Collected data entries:
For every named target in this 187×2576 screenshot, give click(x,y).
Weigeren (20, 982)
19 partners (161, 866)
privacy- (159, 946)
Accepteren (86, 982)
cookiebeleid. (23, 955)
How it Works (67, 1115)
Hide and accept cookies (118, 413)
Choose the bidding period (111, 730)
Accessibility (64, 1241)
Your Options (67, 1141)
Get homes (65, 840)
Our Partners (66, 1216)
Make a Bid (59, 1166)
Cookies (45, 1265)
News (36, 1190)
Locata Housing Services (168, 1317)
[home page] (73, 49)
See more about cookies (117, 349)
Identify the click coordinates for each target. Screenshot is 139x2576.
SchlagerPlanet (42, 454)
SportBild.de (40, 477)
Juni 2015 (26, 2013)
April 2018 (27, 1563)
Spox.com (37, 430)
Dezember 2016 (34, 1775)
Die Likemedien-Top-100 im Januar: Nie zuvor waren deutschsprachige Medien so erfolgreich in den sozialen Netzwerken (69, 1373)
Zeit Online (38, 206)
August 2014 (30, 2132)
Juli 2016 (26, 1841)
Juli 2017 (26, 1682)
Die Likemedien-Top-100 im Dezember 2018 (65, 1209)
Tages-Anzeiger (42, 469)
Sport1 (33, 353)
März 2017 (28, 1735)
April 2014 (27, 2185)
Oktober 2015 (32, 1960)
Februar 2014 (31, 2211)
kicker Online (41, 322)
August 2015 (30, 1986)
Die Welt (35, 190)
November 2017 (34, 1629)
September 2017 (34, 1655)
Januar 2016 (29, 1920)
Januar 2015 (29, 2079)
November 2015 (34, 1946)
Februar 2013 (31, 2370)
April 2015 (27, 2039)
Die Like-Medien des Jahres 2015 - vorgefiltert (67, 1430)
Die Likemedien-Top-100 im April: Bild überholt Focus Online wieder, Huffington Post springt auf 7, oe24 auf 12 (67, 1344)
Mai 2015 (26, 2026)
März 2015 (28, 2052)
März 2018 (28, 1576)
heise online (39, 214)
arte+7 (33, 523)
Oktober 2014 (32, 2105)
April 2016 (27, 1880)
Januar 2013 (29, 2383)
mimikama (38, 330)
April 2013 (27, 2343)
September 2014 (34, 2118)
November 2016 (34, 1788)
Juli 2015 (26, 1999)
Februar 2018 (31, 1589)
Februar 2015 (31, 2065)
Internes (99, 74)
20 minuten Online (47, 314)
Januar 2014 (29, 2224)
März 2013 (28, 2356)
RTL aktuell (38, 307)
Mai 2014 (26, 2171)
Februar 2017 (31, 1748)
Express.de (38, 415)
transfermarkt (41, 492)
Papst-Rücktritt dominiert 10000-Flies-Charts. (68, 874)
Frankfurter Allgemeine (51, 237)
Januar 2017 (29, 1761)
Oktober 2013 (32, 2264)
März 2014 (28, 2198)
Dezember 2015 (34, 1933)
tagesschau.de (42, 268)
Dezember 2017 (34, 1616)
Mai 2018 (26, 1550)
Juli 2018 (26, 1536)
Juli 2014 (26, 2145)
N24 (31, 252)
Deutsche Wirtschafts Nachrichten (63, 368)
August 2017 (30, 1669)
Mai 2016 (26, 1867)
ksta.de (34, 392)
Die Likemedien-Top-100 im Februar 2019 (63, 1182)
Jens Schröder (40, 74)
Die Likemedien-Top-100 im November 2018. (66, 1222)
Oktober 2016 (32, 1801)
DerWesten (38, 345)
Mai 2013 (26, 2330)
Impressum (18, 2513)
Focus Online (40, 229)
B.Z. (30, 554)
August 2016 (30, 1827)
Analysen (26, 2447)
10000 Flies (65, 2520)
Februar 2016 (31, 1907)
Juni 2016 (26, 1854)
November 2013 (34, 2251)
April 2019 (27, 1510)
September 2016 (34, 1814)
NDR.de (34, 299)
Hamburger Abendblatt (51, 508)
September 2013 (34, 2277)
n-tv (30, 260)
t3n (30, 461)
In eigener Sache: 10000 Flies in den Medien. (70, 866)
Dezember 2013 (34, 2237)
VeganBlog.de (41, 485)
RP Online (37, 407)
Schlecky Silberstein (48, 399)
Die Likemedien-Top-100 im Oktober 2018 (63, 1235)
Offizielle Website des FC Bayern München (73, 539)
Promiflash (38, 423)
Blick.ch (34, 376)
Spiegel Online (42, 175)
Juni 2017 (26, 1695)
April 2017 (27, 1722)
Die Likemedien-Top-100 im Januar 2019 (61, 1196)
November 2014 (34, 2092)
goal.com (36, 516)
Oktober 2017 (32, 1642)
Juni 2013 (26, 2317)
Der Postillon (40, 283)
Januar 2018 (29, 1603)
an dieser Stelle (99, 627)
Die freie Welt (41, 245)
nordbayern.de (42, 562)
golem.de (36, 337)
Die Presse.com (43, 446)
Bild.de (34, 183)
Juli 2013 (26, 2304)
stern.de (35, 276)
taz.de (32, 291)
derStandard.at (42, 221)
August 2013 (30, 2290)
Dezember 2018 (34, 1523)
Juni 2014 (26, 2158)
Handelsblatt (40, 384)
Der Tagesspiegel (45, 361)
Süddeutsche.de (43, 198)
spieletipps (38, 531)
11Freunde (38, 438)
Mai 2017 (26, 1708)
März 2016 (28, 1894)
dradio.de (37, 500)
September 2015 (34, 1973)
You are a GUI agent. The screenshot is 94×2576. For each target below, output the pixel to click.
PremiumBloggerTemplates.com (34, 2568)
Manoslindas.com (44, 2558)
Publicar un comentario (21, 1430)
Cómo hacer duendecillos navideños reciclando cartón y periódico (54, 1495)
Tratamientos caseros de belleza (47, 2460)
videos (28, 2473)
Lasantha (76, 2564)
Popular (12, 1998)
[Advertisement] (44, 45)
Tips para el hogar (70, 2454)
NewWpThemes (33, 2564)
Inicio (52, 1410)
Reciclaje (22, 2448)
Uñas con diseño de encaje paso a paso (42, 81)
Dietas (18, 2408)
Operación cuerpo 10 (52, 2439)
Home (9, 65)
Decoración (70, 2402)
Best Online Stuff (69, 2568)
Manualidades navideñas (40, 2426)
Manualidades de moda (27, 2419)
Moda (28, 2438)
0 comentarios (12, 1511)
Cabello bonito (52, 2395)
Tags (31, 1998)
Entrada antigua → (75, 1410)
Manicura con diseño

EXERCISE REQUIREMENTS >> Copy exactly the lines that run from the first line of the data to the line containing "Our Partners (66, 1216)", please, with both ends included and nothing else.

EXERCISE RESPONSE >>
For every named target in this 187×2576 screenshot, give click(x,y).
Weigeren (20, 982)
19 partners (161, 866)
privacy- (159, 946)
Accepteren (86, 982)
cookiebeleid. (23, 955)
How it Works (67, 1115)
Hide and accept cookies (118, 413)
Choose the bidding period (111, 730)
Accessibility (64, 1241)
Your Options (67, 1141)
Get homes (65, 840)
Our Partners (66, 1216)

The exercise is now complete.